21N: If you could give your younger self tools, what would those tools be?

OA: It would be to follow your passion. To not be afraid of going outside the box sooner. I think younger me was very focused on keeping other people happy. She was focused on doing what I thought was best for my family. Those are things you can keep in mind, but not to the point where it sacrifices your happiness. I would definitely give myself my younger self the tools of working on listening to her intuition more, not being afraid to just try things and see how they work out. 

21N: Totally, I feel like we truly find our purpose when we become the versions of ourselves that little us needed. As the book touches on, meditation can take on so many forms. How is meditation showing up in your life right now? 

OA: I think I was first introduced to it through yoga, but never really thought that I was meditating when I did it. But I started doing hot yoga when I was a teen and that’s definitely a clear version of meditation where you’re literally just sitting there with your thoughts and doing poses. That is still something I do. It is still incredibly healing for me. Maybe a walk. Sometimes I just sit and listen to music. I love high-frequency music. Helps me to clear my mind. I’m what I consider a deconstructed Christian. I’m just someone who grew up in the church and has gone through their own religious trauma and sometimes, listening to worship music is healing. Journaling, sitting with my thoughts and writing down my thoughts or typing out my thoughts or verbalizing my thoughts to a voice note. Reading. Anything you do that’s just clearing out your mind is a mindfulness act. Putting on a good podcast and going to do laundry. 

21N: Absolutely. Another thing I really loved about the book was that you speak to women allowing themselves to be soft and in their feminine. Why did you find that important to mention?

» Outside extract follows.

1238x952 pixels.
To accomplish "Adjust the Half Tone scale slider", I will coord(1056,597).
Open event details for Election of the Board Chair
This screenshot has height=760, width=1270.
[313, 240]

OA: I grew up as a very hard person. Most of my life, I’ve just felt very masculine. Sometimes I hate using masculine and feminine, but for the context of describing the energy, I grew up very masculine. I’m the youngest and only daughter of Nigerian immigrants, and my older sibling is a boy. My parents told me they expected a lot of me versus my brother. So I grew up very hard and mean, especially to men. Not my friends, but in romantic context, I was very mean to men. Now I’m the total opposite. I prioritize myself and allow my family to take care of themselves. I don’t initially take the responsibilities or any of their concerns, because I think in my family, my role has always been being the family manager. Even while my mom was sick and I was her caregiver, we lived in the same home and my brother was there. So, yeah, I’m very soft with myself. I give myself a lot more grace. Anytime a negative thought or judgmental thought about myself comes up, I am very quick to counteract that.  I will talk to myself. I’ll also work it out with my friends. I thankfully have a lot of friends who are also on their own wellness journey and are very good at being soft. So they’re soft with me. And because my friends are soft with me, it reminds I can be soft with myself. Sometimes, I can just be so hard on myself because that’s what I’m used to. Holding myself to a really high expectation and forgetting that I can just chill.

This interview has been edited for length and clarity.